Monday, May 23, 2011

Footprints

My babies. We had a great time today. We played outside, played in the sandbox, went to the pool. Went to IHop to eat breakfast. We had a great time.

Here is the kids playing in the sandbox....Devan loves it! He loves all things that deal with dirt I do believe










Over the weekend we celebrated my sister, Stephanie's 30 birthday. We went to Pensacola and rode Go-Carts and ate at a Indian resturant. We had a great time. Great family time.

Last Thursday was Devans last day of school. He is going to 2nd grade! I cried. I cried so bad on the way home. I couldn't control it. I pulled out his report card and the first thought that came to my head was, "I need to call Granny!!" I call her every year on that day. I called her last year on that day and told her Devan was gonna repeat 1st grade. Her words that day to me... "Devan is a smart little boy. He just needs to learn it one more time and he will get it. He'll get it April. Not everyone learns the same pace. He'll get it."

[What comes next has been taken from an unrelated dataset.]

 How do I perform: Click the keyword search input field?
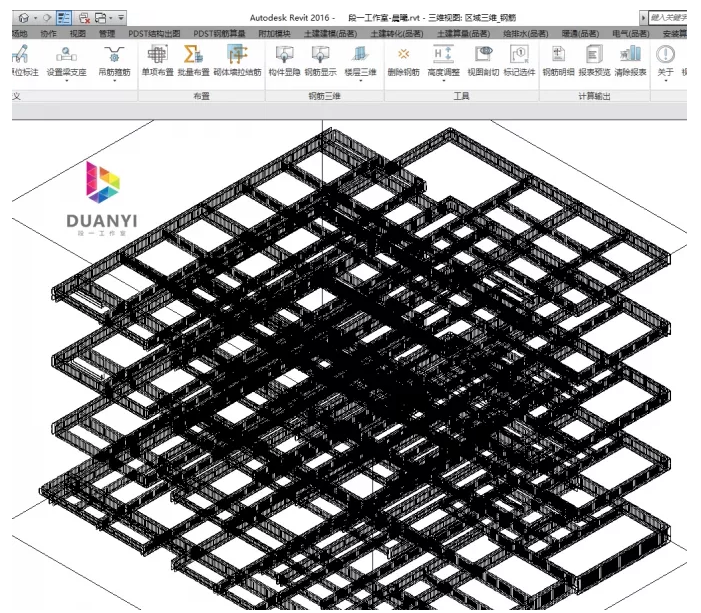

I wanted to hear her words on this last day of school. I never thought in a million years she would die before this school year was over! I miss her. I know I say that every post but I do. So bad I do. There are so many first that I want her here for. I cry a lot. I sometimes need her reassurance during difficult times or just to "hear me out"

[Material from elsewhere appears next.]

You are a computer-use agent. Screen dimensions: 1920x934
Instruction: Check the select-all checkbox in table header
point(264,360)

Through difficult times, through times at work, at home, or with the kids I always know that God is with me. At times I find when I pray I'll say "say hi to my Granny!" LOL



A poem that is one of my favorites has really helped me lately. I find it comforting.





Footprints
One night a man had a dream.
He dreamed he was
walking along the beach
with the Lord.
Scenes from his life flashed across the sky
and he
noticed two sets of footprints
in the sand, one belonging to him
and the
other to the Lord.

When the last scene of his life had flashed
before him, he recalled that at the lowest and
saddest times of his life
there was only one
set of footprints. Dismayed, he asked,
"Lord, you
said that once I decided to follow you,
you'd walk with me all the way.
I don't understand why, when I needed you most,
you would leave me."

The Lord replied, "My precious child. I love you
and I would never
leave you.
During your times of trial and suffering
when you saw only
one set of footprints...
That was when I carried you."

Sunday, May 15, 2011

3 months and Laila Graduated Pre-school (VPK)

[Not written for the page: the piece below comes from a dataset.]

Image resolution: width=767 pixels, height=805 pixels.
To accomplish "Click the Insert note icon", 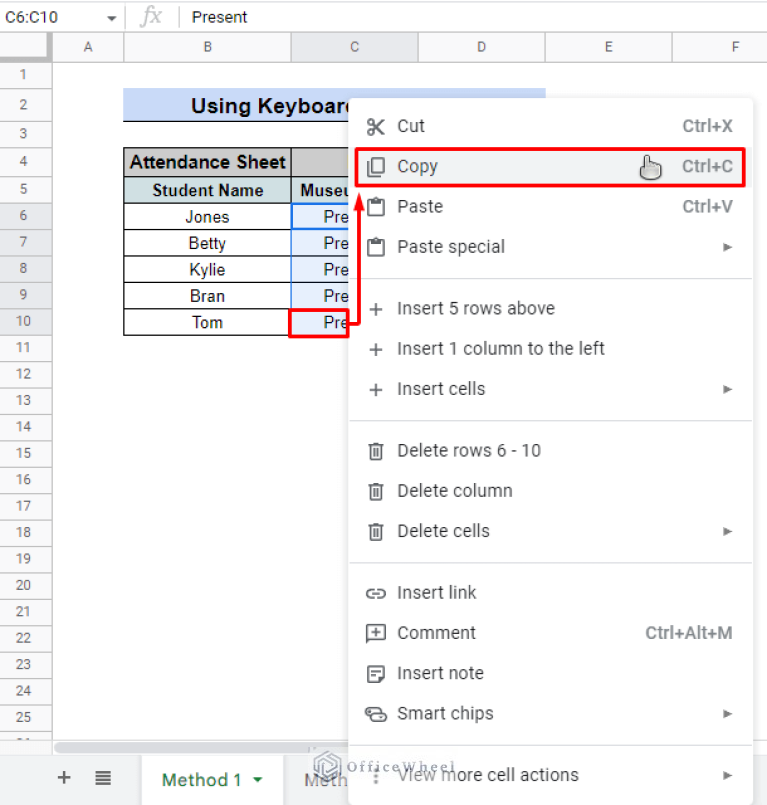I will (376, 673).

Its been 3 months today. I can't believe it. I can't believe that my Granny has been gone for 3 months. It seems so unreal. It really seems as though she is on a little vacation and will be back soon. It doesn't seem permanent.
It isn't permanent really. I will see her again and she will be "up and about" as Devan says. I miss her terribly. I miss her more and more everyday!

Laila graduated from VPK yesterday. It was so emotional on so many levels. She is my baby nad will be going to kindergarten in August! I wanted Granny there. I cried during parts of the ceremony!






Wednesday, May 11, 2011

Sunday, May 1, 2011

Another month

It's difficult. We have enterd another month. Today is May 1st....
Granny passed in February. Its still hard. Hard to know time is getting farther in between my last time with her.
It takes a lot of strength to not break down and cry. Sometimes that strength fails me. It hurts the same as it did. It just doesn't hurt every moment of everyday.


Psalms 119:28 "My soul is weary with sorrow: strengthen me according to your word."